Thursday, October 30, 2008

felt our baby move

I sat at work in amazement this morning (and really didn't want to work) because I was feeling our baby move for really the first time. I had felt he/she kick once last week but that was it. For about an hour or two this morning I just kept feeling twitches and pokes...they weren't huge movements but definitely enough that I could tell it was more than gas-hehe. It was also in the same area of my belly that I felt the kick last weekend and the same area where I have found the baby's heartbeat. So..I'm pretty convinced it is the baby I am feeling. I can't wait until Toby can start feeling the baby too. I remember last time I felt the babies for a week or two before you could feel them on the outside. I'm getting more and more comfortable that things are going ok with this baby. I have been doing good but there is a part of me and I keep trying to shove that part to the back of my head that thinks something bad will happen. I haven't been letting it affect me but it's still there sometimes...just waiting.

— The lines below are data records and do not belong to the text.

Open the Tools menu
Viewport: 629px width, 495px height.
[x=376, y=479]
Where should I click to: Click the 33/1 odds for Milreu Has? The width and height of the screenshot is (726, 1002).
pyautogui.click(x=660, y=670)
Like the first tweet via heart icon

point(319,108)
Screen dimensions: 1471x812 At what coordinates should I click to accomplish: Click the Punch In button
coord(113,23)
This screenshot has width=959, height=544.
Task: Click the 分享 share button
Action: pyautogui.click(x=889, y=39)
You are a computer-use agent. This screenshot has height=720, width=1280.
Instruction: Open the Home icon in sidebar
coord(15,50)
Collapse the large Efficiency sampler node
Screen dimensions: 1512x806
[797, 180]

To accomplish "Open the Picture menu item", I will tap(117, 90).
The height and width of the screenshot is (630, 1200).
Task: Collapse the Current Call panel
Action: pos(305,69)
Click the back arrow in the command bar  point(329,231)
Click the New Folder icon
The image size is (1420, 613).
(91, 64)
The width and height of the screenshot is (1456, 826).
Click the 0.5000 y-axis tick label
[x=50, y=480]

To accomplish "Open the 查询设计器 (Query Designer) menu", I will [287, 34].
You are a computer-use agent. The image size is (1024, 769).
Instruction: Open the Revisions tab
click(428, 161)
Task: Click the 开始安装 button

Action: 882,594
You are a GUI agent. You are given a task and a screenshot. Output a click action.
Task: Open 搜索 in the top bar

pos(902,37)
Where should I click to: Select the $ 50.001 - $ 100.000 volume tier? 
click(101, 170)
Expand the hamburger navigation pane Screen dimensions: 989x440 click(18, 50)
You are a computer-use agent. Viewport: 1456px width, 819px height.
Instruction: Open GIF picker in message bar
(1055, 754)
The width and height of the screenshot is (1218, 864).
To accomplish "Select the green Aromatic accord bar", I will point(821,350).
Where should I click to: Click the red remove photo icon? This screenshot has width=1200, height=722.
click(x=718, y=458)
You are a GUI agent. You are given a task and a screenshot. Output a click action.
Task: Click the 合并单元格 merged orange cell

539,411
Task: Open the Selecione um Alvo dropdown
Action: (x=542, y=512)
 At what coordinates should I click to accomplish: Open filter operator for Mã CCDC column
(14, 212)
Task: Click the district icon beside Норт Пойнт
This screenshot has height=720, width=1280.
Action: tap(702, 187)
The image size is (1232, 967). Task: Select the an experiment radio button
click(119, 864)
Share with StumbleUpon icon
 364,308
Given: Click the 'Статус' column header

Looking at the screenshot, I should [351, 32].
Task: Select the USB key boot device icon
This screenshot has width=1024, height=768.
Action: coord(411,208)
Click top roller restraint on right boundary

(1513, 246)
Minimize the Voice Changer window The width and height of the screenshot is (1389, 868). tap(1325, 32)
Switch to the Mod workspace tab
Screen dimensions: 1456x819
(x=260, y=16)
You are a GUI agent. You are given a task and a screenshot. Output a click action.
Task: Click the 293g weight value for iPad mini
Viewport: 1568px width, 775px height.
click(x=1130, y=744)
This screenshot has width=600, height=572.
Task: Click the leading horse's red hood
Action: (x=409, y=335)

We have an ob clinic at my office on Thurs morning for pregnant pt's with diabetes. We had a couple today that lost their baby. It's sad to see them walk out. It takes me back...there is nothing you can do or say to bring their baby back. The only thing I can offer if they come to check out with me is that I too have lost two babies and that I understand what they are going through. This girl wasn't too far along in her pregnancy so I'm pretty sure she was considered a miscarry but it still sucks to see it happen. That is the second pt I have seen walk out comprehending the news that was just told to them...this baby will not survive. Sorry to end this post on a bad note but I guess that's just the way my thoughts ran.

I will end this on a good note instead...Melissa and Josie will be arriving at our house in a few hours. I'm excited to get to spend the weekend with them!